Великий запой: роман; Эссе и заметки — страница 21 из 45

«Как мне найти слова, способные повести тебя к этому опыту? Достаточно пустяка, чтобы я удрученно замолк: или ты слепой, и тщетны любые усилия поведать тебе о синеве; или ты зрячий, и незачем для тебя описывать синеву.

Но если ты слеп, есть крохотный шанс, что ты сможешь почувствовать свет, и тогда мне стоит продолжить.

Позволь мне, в тени, рассказать тебе о грядущем свете. Как функция порождает орган, так и ты, долго тянувшись вперед и отчаянно подражая тому, кто видит, обретешь глаза.

Позволь мне рассказать о том драматичном моменте, где Речь — еще только мучительная схема немого хрипа. У тебя есть предчувствие тишины, набухающей громом?»

Вот что этот поэт мог бы сказать, если бы существовал.

24

Речь осваивается в горле и открывает врата.

Дыхание заполняет грудь и раздвигает ребра.

Дыхание стремится вырваться, Речь находит гортанный выход.

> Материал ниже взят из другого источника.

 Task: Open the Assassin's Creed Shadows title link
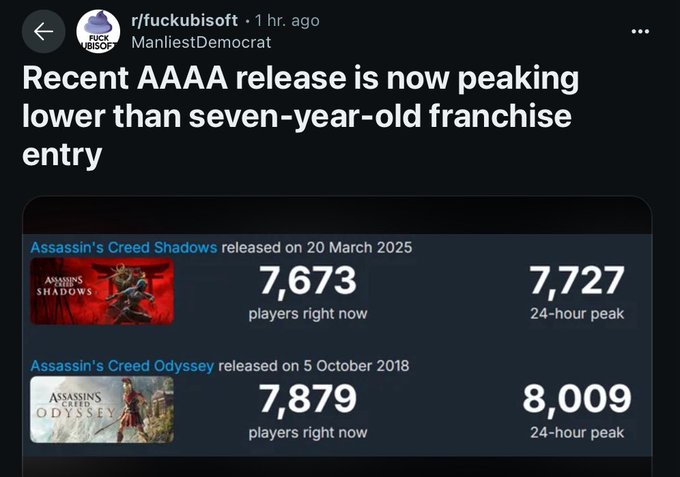(124, 247)
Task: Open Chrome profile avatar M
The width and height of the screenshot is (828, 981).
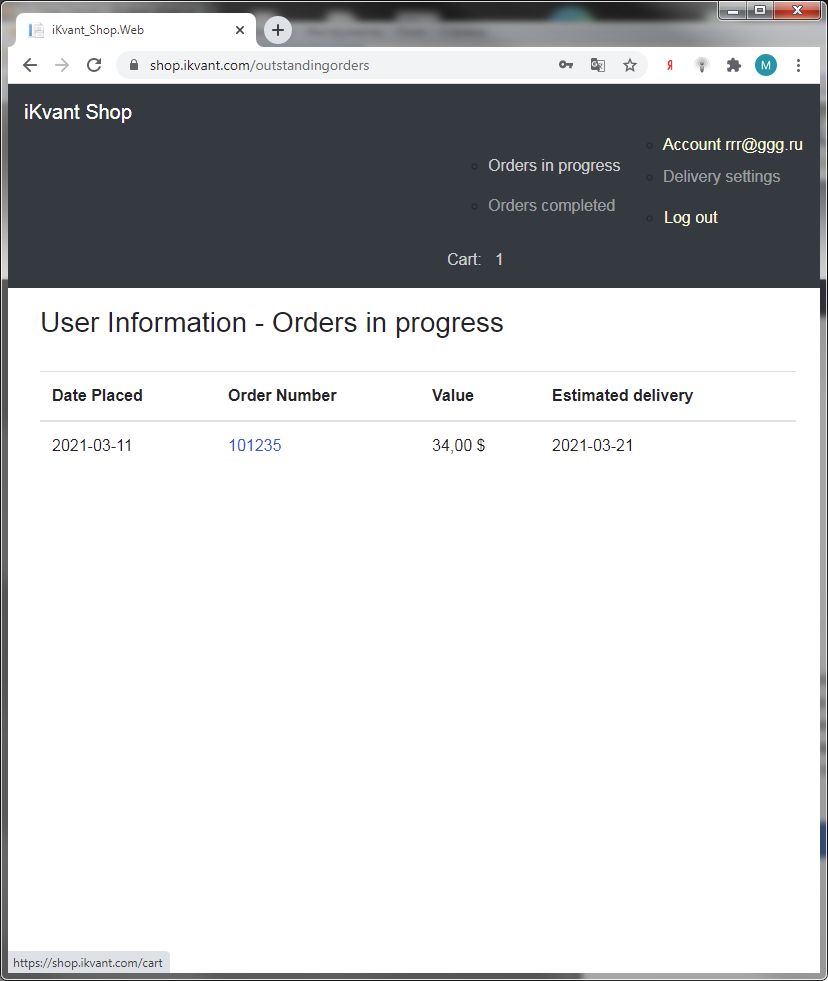Action: 766,65
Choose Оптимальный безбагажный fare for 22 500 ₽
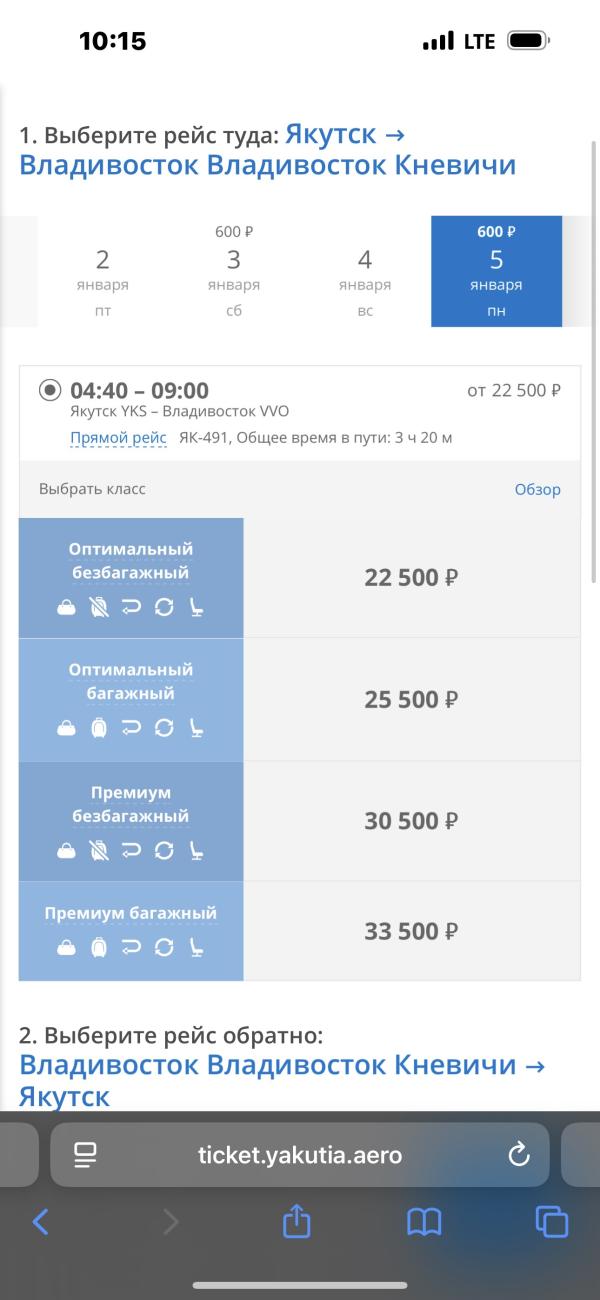This screenshot has height=1300, width=600. point(411,578)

Ощутимая речь располагается в голосовом аппарате. Каждый звук, каждое слово, когда я его себе представляю, пользуется этим аппаратом особым образом; мне достаточно через гортань и рот пропустить накопленный в легких воздух, чтобы издать этот звук, произнести это слово. Субстанция речи — дыхательная энергия, смысл речи навязан придуманным словом и даже прежде слова — благодаря ему ухваченной идеей.

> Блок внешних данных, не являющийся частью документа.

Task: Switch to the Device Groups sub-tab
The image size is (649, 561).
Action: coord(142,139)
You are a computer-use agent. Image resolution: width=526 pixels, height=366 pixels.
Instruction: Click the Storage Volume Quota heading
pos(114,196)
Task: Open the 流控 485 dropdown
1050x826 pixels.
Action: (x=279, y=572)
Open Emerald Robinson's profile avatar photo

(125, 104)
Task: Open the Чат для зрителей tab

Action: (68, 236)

Так эта речь, постоянно стремясь к абсолютной Речи, готовит поэту органы артикуляции. Это абсолютная не-изрекаемая-Речь и есть подлинный смысл стихотворения. Под давлением нетерпеливого дыхания непроизносимое Слово искажается до тех пор, пока не впечатает в голосовой аппарат диспозицию, позволяющую дыханию вырваться. Другими словами, дабы освободиться, дыхание требует, чтобы непроизносимая Речь деградировала понемногу до состояния произнесения, играя роль клапана, который страховал бы от переизбытка Очевидности, смертельно опасной для поэта. С другой стороны, поскольку Слово произносится точно в момент, когда становится произносимым, из всех человеческих способов выражения поэтическая речь — несомненно, самая точная, самая близкая к абсолютной речи.

25

От силы еще один хрип, на сей раз прелюдия — и:

Победа, смятение, крики; некогда заключенные, сбитые в кучу животные вызволяются единением молниеносного образа!

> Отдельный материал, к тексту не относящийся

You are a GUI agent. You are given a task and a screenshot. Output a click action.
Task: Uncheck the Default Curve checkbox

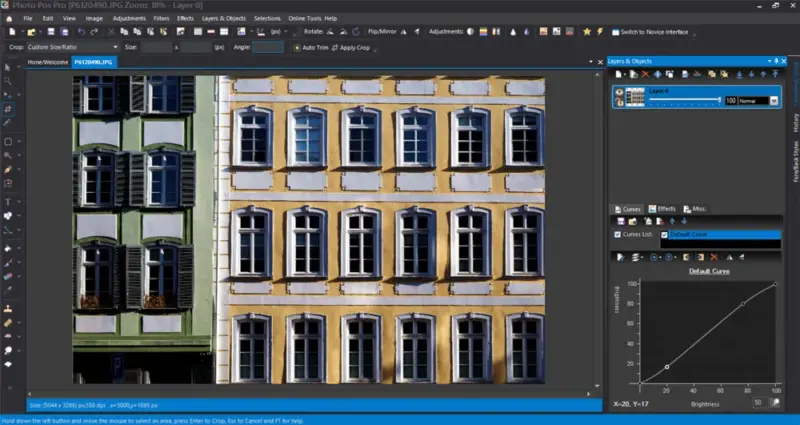(665, 234)
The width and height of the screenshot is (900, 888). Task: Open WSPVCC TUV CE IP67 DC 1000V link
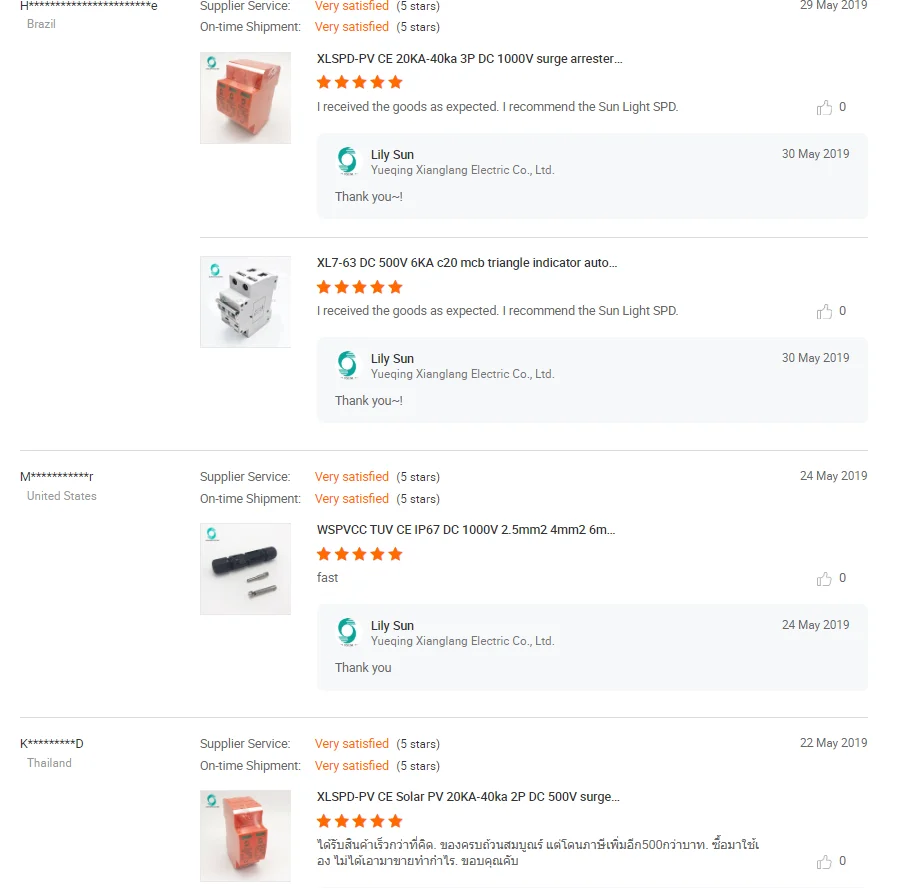pos(466,530)
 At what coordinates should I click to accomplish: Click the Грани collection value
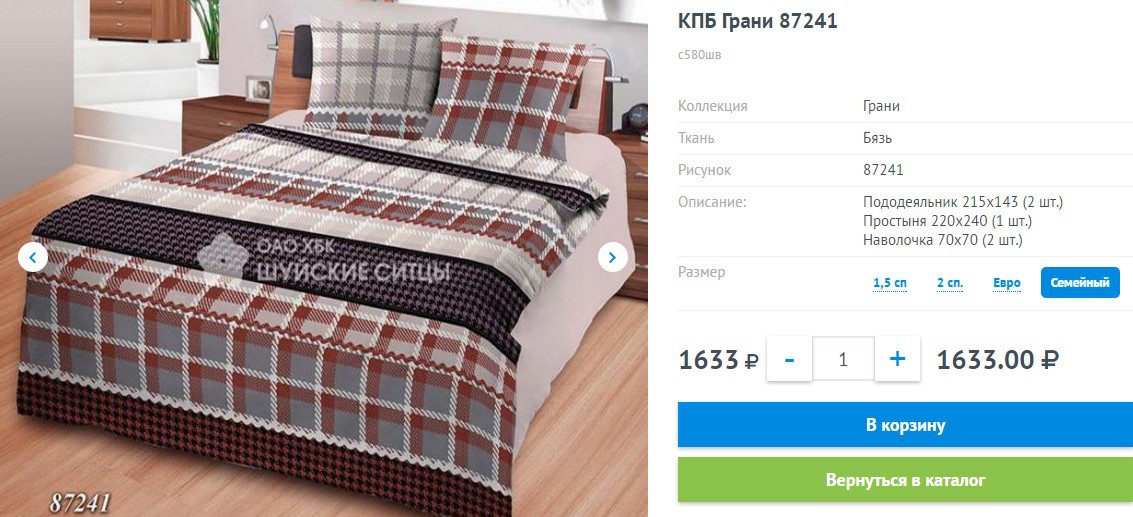881,106
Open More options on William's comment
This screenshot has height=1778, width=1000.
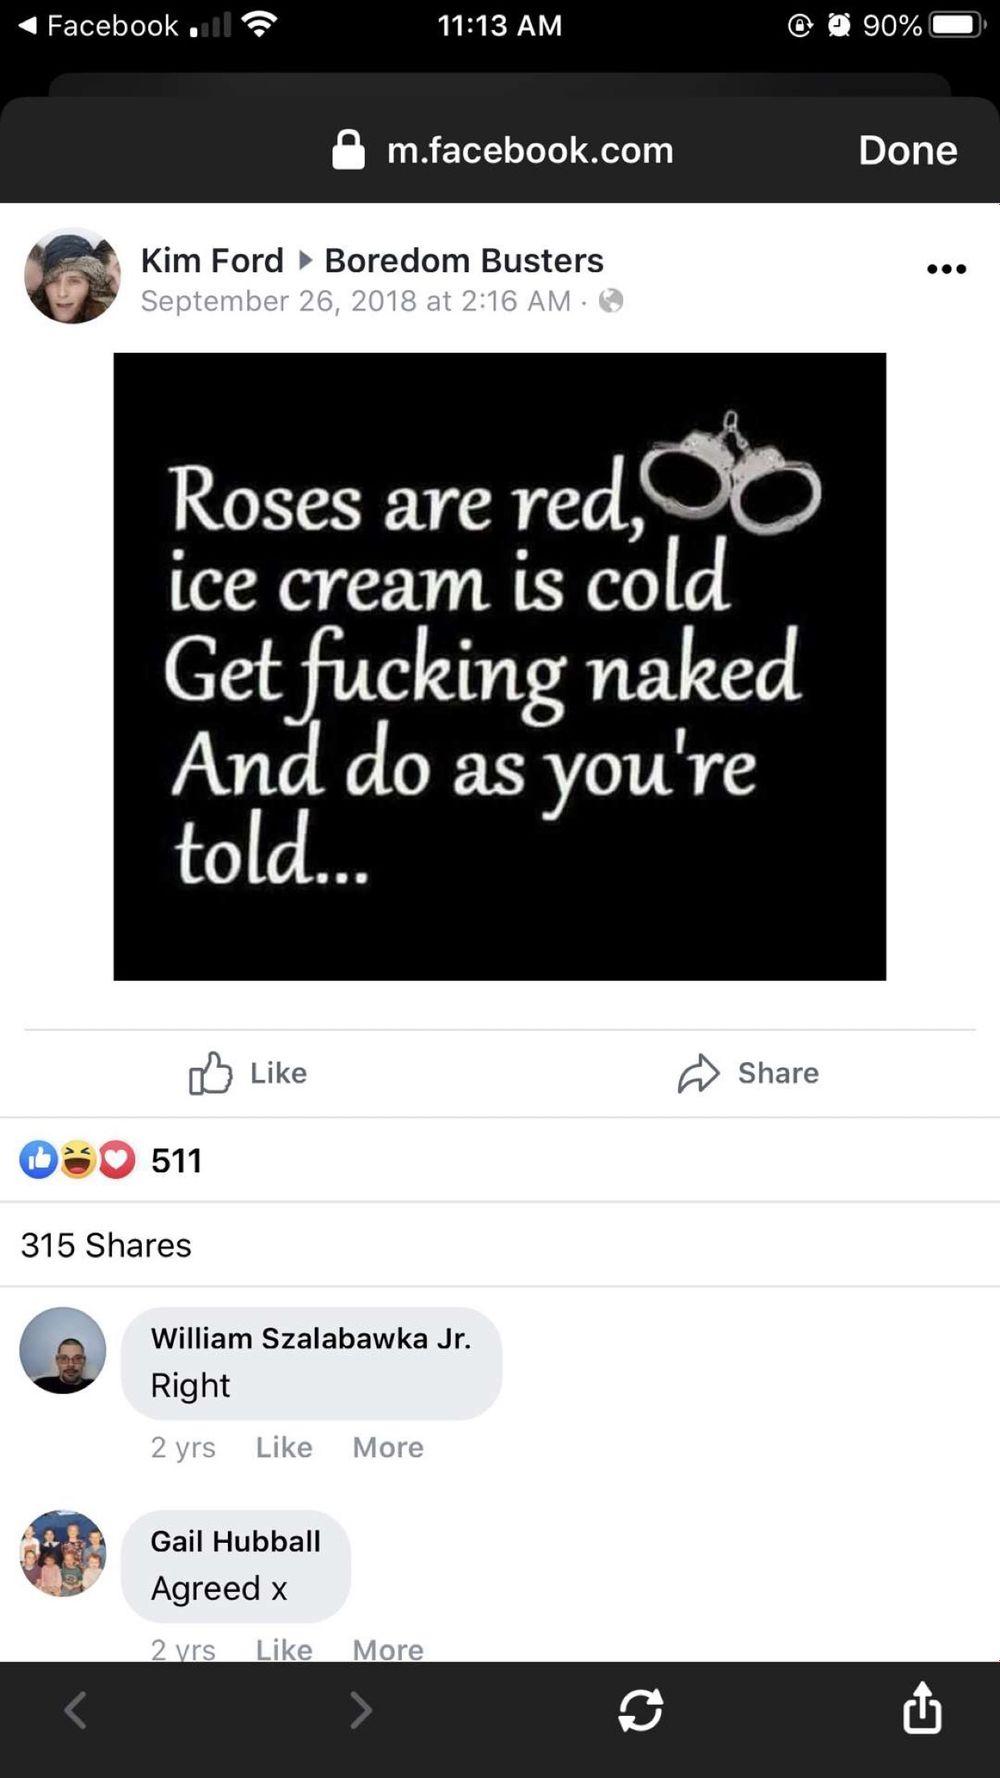(x=388, y=1447)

Речь-самец и дыхание-самка совокупляются в человеческой оболочке поэта. Я специально сохраняю антиномию между грамматическими родами слов «речь» и «дыхание» и их диалектическую сексуальность: это следует понимать как обратимость и колебание, где самец иногда себя мыслит самкой, а самка — самцом.

После этого уточнения я могу говорить, повторяю, без риторических фигур, о действительном единении Речи и Дыхания в горле поэта. В этот момент все беспорядочное содержание дыхания, эта атомная туманность разрозненных разнонаправленных образов, принимает удар Речи, которая ему навязывает форму и смысл и высвобождает образ-молнию.

26

И Речь изрекается!

И Дыхание дышит!

Речь вызволяет речевые когорты.

Дыхание одушевляет и движет слова.


Образ — первое проявление, как первая ипостась, поэтического акта, он — Материя-Дыхание, уловленное Формой-Речью. Мгновенный образ — длительность молнии, единственное проявление мира для поэта; он — его монада, спроецированная уже для него, но существующая пока еще только в нем. Ущемление образов визуальных, слуховых, тактильных и т. д. наступают позднее. Пока же вся кипящая жизнь, стремившаяся вырваться из поэта, найдя в лабиринте речевого аппарата, установленного Речью, единственный выход и форму, выплескивается наружу; и вот она растекается, брызжет внутри пустой сферы, в центре которой стоит поэт. И этот пузырь вот-вот лопнет от произносимых слов, затем надуется, вновь лопнет, вновь надуется, порождая «поэтический бред», о котором Платон говорит в «Федре»; так рождается, умирает и в длительности обретает себя мгновенный по своей сути акт воображения.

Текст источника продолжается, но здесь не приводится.